### How to complete this task
Quote every entry word for word.

### Raw data
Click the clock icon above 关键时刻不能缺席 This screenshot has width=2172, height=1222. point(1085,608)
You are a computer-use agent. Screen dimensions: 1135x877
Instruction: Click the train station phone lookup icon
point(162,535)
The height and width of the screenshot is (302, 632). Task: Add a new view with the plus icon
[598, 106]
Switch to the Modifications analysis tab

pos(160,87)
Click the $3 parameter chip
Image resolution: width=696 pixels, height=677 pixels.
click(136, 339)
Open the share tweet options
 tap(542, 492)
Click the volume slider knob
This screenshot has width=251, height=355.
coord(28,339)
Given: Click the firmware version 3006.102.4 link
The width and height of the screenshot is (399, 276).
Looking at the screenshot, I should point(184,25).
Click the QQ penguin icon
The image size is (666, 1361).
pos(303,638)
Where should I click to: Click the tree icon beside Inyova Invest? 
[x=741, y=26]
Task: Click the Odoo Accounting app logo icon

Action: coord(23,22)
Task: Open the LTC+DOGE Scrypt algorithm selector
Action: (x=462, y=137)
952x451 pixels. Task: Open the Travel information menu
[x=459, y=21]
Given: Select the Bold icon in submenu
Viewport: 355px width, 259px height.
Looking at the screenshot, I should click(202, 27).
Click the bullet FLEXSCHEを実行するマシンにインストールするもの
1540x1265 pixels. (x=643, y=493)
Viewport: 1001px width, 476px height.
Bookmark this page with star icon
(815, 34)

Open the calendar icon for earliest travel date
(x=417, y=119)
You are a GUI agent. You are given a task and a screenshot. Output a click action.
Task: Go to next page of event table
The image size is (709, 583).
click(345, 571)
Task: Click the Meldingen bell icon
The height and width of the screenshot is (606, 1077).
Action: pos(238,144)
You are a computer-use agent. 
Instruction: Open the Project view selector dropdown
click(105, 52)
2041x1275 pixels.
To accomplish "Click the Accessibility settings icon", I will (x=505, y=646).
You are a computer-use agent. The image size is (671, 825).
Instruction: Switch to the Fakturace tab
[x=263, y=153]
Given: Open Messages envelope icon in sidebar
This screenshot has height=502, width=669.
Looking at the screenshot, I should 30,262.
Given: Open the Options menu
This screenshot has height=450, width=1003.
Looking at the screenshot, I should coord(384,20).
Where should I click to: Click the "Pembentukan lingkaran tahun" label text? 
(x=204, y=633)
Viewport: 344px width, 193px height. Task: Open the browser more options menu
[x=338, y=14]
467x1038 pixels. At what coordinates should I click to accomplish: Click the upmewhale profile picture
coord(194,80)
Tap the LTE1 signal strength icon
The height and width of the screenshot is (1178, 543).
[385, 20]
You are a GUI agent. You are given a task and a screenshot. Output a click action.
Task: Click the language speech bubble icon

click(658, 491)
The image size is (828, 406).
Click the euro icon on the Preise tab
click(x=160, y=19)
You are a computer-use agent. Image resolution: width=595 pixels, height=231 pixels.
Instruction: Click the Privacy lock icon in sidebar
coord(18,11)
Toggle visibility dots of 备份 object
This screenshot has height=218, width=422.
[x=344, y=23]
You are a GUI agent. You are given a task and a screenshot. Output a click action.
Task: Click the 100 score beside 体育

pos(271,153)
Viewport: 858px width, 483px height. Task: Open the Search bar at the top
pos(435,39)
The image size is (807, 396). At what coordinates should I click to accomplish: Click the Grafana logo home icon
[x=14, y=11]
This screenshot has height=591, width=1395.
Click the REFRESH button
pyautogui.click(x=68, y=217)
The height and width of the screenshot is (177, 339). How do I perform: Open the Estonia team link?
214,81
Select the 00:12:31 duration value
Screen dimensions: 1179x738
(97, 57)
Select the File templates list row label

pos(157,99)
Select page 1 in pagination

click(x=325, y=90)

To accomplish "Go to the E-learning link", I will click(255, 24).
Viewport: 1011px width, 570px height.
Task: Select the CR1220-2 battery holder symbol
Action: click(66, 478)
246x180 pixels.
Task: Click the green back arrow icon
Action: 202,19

### Expected answer
Click the clock icon above 关键时刻不能缺席 This screenshot has width=2172, height=1222. point(1085,608)
You are a computer-use agent. Screen dimensions: 1135x877
Instruction: Click the train station phone lookup icon
point(162,535)
The height and width of the screenshot is (302, 632). Task: Add a new view with the plus icon
[598, 106]
Switch to the Modifications analysis tab

pos(160,87)
Click the $3 parameter chip
Image resolution: width=696 pixels, height=677 pixels.
click(136, 339)
Open the share tweet options
 tap(542, 492)
Click the volume slider knob
This screenshot has width=251, height=355.
coord(28,339)
Given: Click the firmware version 3006.102.4 link
The width and height of the screenshot is (399, 276).
Looking at the screenshot, I should point(184,25).
Click the QQ penguin icon
The image size is (666, 1361).
pos(303,638)
Where should I click to: Click the tree icon beside Inyova Invest? 
[x=741, y=26]
Task: Click the Odoo Accounting app logo icon

Action: coord(23,22)
Task: Open the LTC+DOGE Scrypt algorithm selector
Action: (x=462, y=137)
952x451 pixels. Task: Open the Travel information menu
[x=459, y=21]
Given: Select the Bold icon in submenu
Viewport: 355px width, 259px height.
Looking at the screenshot, I should click(202, 27).
Click the bullet FLEXSCHEを実行するマシンにインストールするもの
1540x1265 pixels. (x=643, y=493)
Viewport: 1001px width, 476px height.
Bookmark this page with star icon
(815, 34)

Open the calendar icon for earliest travel date
(x=417, y=119)
You are a GUI agent. You are given a task and a screenshot. Output a click action.
Task: Go to next page of event table
The image size is (709, 583).
click(345, 571)
Task: Click the Meldingen bell icon
The height and width of the screenshot is (606, 1077).
Action: pos(238,144)
You are a computer-use agent. 
Instruction: Open the Project view selector dropdown
click(105, 52)
2041x1275 pixels.
To accomplish "Click the Accessibility settings icon", I will (x=505, y=646).
You are a computer-use agent. The image size is (671, 825).
Instruction: Switch to the Fakturace tab
[x=263, y=153]
Given: Open Messages envelope icon in sidebar
This screenshot has height=502, width=669.
Looking at the screenshot, I should 30,262.
Given: Open the Options menu
This screenshot has height=450, width=1003.
Looking at the screenshot, I should coord(384,20).
Where should I click to: Click the "Pembentukan lingkaran tahun" label text? 
(x=204, y=633)
Viewport: 344px width, 193px height. Task: Open the browser more options menu
[x=338, y=14]
467x1038 pixels. At what coordinates should I click to accomplish: Click the upmewhale profile picture
coord(194,80)
Tap the LTE1 signal strength icon
The height and width of the screenshot is (1178, 543).
[385, 20]
You are a GUI agent. You are given a task and a screenshot. Output a click action.
Task: Click the language speech bubble icon

click(658, 491)
The image size is (828, 406).
Click the euro icon on the Preise tab
click(x=160, y=19)
You are a computer-use agent. Image resolution: width=595 pixels, height=231 pixels.
Instruction: Click the Privacy lock icon in sidebar
coord(18,11)
Toggle visibility dots of 备份 object
This screenshot has height=218, width=422.
[x=344, y=23]
You are a GUI agent. You are given a task and a screenshot. Output a click action.
Task: Click the 100 score beside 体育

pos(271,153)
Viewport: 858px width, 483px height. Task: Open the Search bar at the top
pos(435,39)
The image size is (807, 396). At what coordinates should I click to accomplish: Click the Grafana logo home icon
[x=14, y=11]
This screenshot has height=591, width=1395.
Click the REFRESH button
pyautogui.click(x=68, y=217)
The height and width of the screenshot is (177, 339). How do I perform: Open the Estonia team link?
214,81
Select the 00:12:31 duration value
Screen dimensions: 1179x738
(97, 57)
Select the File templates list row label

pos(157,99)
Select page 1 in pagination

click(x=325, y=90)

To accomplish "Go to the E-learning link", I will click(255, 24).
Viewport: 1011px width, 570px height.
Task: Select the CR1220-2 battery holder symbol
Action: click(66, 478)
246x180 pixels.
Task: Click the green back arrow icon
Action: 202,19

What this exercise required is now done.